6. The Candida utilis culture process according to claim 5, wherein the second baffle (7) is hinged to the feed inlet of the subsequent culture chamber (1); the second baffle (7) enables the subsequent culture cavity (1) to keep a circulation path while closing the connecting pipe (6) through rotation, and enables the circulation path of the subsequent culture cavity (1) to be closed while opening the connecting pipe (6).

7. The Candida utilis culture process according to claim 6, wherein said first baffle (2) is a porous structure and covered with a waterproof and breathable film (21); an air extraction pipe (22) is communicated with the connecting pipe (6) to extract air outwards so as to keep negative pressure in the connecting pipe (6).

8. The Candida utilis culture process according to claim 7, wherein the external surface of said outer wall (11) has a plurality of annular heat-conducting fins uniformly; the annular heat conducting fins are vertical to the length direction of the outer wall (11); the inner surface of the inner wall (12) is provided with a spiral chamber line or a smooth bulge.
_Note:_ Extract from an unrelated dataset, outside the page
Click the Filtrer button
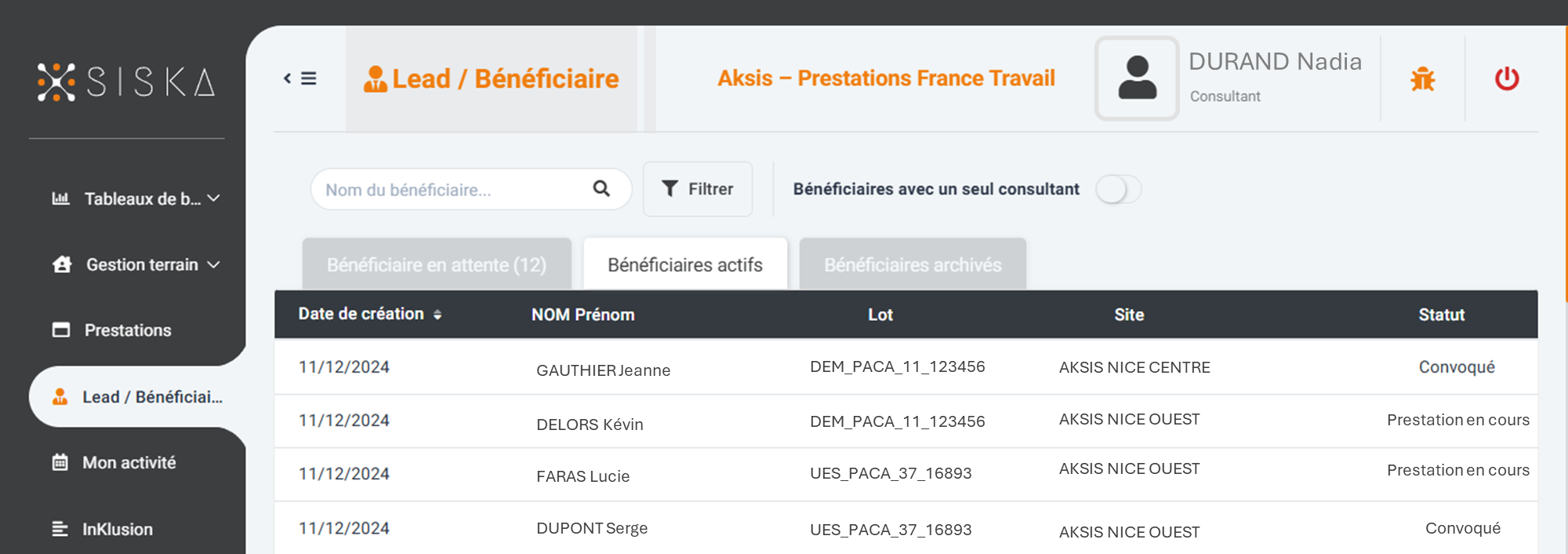The height and width of the screenshot is (554, 1568). [698, 189]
9. The Candida utilis culture process according to claim 8, wherein a plurality of culture chambers (1) are integrally distributed in the vertical direction.
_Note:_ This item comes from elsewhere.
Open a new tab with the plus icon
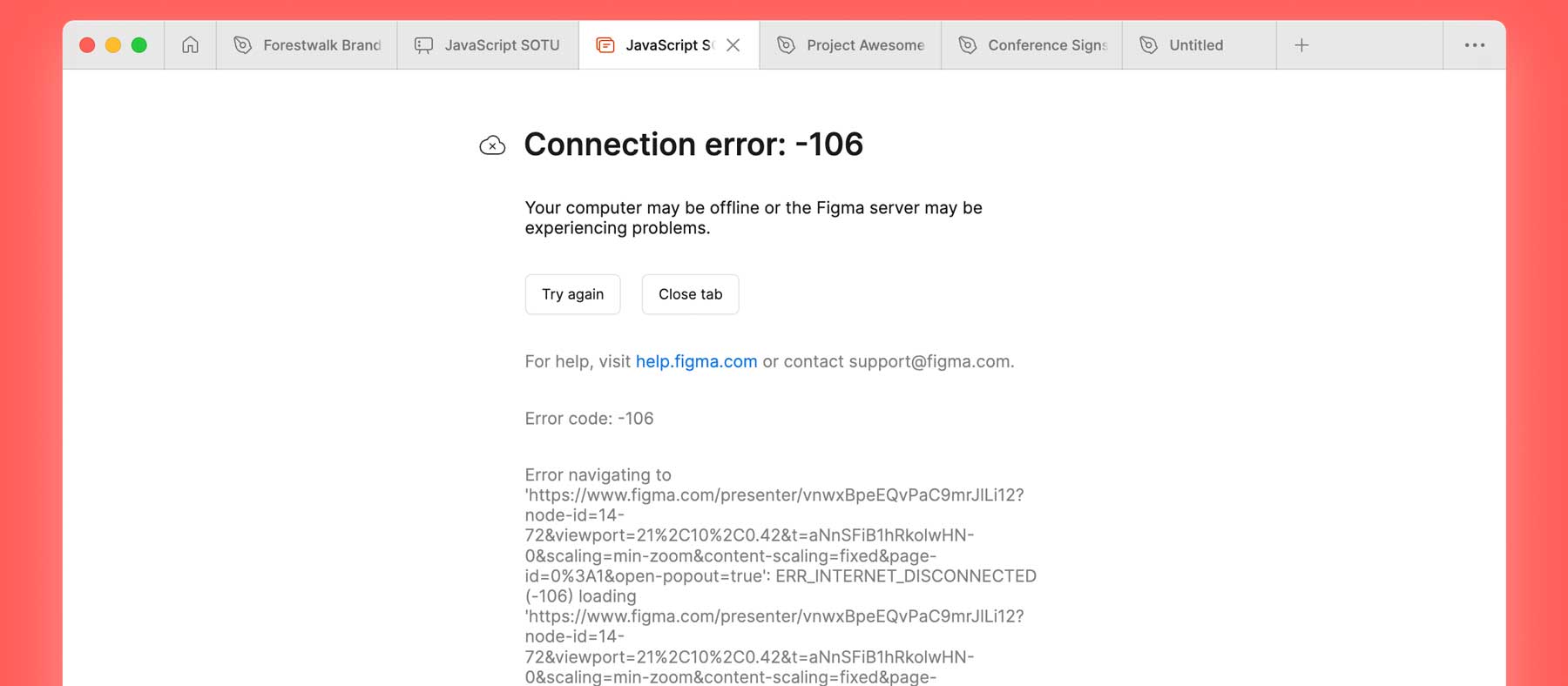1568x686 pixels. pyautogui.click(x=1301, y=45)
10. The Candida utilis culture process according to claim 9, wherein the yeast culture proliferation method is:

injecting initial yeast mixed culture solution into a culture cavity (1) through a feed pipe (4) at a certain speed, and simultaneously injecting compressed sterile gas beneficial to yeast culture into the culture cavity (1) through an air inlet pipe (3) in a continuous or pulse mode, wherein the air inlet pipe (3) and the feed pipe (4) are tangent to the culture cavity (1), so that the yeast mixed culture solution can circularly flow in the culture cavity (1), and meanwhile, a spiral chamber line or smooth bulge on the inner surface of an inner wall (12) can enable the mixed culture solution to have stronger turbulence, promote the material exchange and gas dissolution of the yeast mixed culture solution, and facilitate the update of the culture solution and the gas in the culture solution and the uniformity of the temperature; redundant gas and waste in the culture cavity (1) pass through the waterproof breathable film (21) and the first baffle (2) and are pumped out through the exhaust pipe (22), so that the stability of air pressure and the freshness of the gas in the culture cavity (1) are guaranteed;

the temperature of the yeast mixed culture solution in the culture cavity (1) is accurately controlled from the inner direction and the outer direction through the first semiconductor refrigerating piece (14) and the second semiconductor refrigerating piece (18) to ensure efficient culture and proliferation of yeast, the solid-liquid phase change material (16) can rapidly remove redundant heat when the semiconductor refrigerating piece fails or fails under emergency conditions through circulating flow and large specific heat capacity of the solid-liquid phase change material, the temperature of the yeast mixed culture solution can be automatically balanced through the solid-liquid phase change characteristic of the solid-liquid phase change material, and large-scale death of the yeast can be avoided within a period of time;

after the set culture time is reached, the first baffle (2) and the second baffle (7) respectively rotate in the previous culture cavity (1) and the next culture cavity (1), so that flowing yeast culture solution enters the next culture cavity (1) from the previous culture cavity (1) through the connecting pipe (6) under the action of inertia, after the culture is completed, the first baffle (2) and the second baffle (7) are closed again, the previous culture cavity (1) continues to be filled with new yeast mixed culture solution or the previous yeast mixed culture solution of the previous culture cavity (1), the next culture cavity (1) continues to culture the previous yeast culture solution, and the previous yeast culture solution is discharged until a culture proliferation target is reached after N-channel culture.